Tu objetivo | Imprime, copiado al pie de la letra, el tramo de la alerta sobre el riesgo sísmico en el Perú que va desde "Alerta técnica del" hasta "de vidas humanas.".

Sección del documento |
Alerta técnica del Instituto Geofísico
El Perú se encuentra ubicado en el Cinturón de Fuego del Pacífico, una zona donde la fricción entre la placa de Nazca y la placa Sudamericana genera tensión ininterrumpida. El Instituto Geofísico del Perú (IGP) ha emitido advertencias técnicas sobre la posibilidad de un terremoto de gran escala producto de largos periodos de silencio sísmico. Esta acumulación energética no liberada dibuja un mapa de alto riesgo a lo largo del litoral peruano, amenazando gravemente la infraestructura y a millones de vidas humanas.

Contenido de datos |

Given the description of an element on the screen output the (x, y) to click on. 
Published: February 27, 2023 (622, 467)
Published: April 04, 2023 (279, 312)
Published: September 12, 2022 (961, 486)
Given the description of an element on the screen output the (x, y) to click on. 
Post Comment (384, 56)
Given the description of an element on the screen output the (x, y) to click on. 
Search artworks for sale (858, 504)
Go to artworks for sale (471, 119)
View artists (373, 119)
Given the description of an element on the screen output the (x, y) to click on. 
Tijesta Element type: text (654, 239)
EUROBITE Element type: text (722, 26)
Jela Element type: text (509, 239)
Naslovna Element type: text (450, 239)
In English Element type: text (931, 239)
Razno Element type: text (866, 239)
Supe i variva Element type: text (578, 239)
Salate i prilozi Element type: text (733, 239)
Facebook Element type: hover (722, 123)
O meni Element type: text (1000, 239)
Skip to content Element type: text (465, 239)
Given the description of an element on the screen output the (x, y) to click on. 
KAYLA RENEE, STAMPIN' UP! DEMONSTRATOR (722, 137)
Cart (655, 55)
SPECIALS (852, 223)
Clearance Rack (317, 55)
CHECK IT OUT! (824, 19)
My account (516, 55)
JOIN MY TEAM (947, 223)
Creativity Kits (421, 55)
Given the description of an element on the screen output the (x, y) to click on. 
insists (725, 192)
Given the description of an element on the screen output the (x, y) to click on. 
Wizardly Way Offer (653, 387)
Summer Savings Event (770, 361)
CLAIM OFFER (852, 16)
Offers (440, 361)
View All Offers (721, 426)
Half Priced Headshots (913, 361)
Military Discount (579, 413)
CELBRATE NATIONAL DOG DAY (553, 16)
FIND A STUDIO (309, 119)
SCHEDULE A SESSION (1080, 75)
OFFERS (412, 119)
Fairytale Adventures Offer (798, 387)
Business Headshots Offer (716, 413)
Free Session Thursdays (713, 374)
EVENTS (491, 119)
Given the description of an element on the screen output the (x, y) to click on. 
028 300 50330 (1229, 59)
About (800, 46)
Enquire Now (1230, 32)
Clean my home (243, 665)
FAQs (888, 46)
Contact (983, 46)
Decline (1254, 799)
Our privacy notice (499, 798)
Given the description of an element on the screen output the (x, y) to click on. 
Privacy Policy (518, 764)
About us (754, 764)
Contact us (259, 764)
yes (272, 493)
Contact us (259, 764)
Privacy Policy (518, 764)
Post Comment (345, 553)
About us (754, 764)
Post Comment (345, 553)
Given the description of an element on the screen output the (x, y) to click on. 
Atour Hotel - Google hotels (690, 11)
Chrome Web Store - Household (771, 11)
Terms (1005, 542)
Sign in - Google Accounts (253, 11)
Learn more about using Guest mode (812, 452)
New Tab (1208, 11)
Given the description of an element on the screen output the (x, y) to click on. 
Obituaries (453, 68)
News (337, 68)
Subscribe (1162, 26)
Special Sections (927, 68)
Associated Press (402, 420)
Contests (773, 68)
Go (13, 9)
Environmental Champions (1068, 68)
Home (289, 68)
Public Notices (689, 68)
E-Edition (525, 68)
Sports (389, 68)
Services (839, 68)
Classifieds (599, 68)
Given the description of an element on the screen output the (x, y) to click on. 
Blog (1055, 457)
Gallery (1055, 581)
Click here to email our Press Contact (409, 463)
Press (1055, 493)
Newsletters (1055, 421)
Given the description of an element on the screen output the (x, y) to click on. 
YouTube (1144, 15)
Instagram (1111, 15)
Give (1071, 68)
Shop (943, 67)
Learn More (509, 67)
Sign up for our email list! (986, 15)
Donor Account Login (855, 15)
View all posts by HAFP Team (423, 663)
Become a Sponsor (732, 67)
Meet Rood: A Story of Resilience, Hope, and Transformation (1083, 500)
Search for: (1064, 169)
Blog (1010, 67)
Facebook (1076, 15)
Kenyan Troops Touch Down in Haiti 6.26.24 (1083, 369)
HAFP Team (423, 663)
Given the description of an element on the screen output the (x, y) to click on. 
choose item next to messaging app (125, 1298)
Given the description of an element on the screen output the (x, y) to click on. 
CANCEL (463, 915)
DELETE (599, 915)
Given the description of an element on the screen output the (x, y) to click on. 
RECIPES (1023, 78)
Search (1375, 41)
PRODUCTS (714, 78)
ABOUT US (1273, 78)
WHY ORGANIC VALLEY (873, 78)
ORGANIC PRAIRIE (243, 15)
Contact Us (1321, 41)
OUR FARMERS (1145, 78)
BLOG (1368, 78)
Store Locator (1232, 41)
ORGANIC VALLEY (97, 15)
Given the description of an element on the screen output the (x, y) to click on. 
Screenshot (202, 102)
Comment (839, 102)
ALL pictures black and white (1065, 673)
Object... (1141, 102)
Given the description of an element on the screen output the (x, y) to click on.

Resultado del ejercicio |
Alerta técnica del Instituto Geofísico
El Perú se encuentra ubicado en el Cinturón de Fuego del Pacífico, una zona donde la fricción entre la placa de Nazca y la placa Sudamericana genera tensión ininterrumpida. El Instituto Geofísico del Perú (IGP) ha emitido advertencias técnicas sobre la posibilidad de un terremoto de gran escala producto de largos periodos de silencio sísmico. Esta acumulación energética no liberada dibuja un mapa de alto riesgo a lo largo del litoral peruano, amenazando gravemente la infraestructura y a millones de vidas humanas.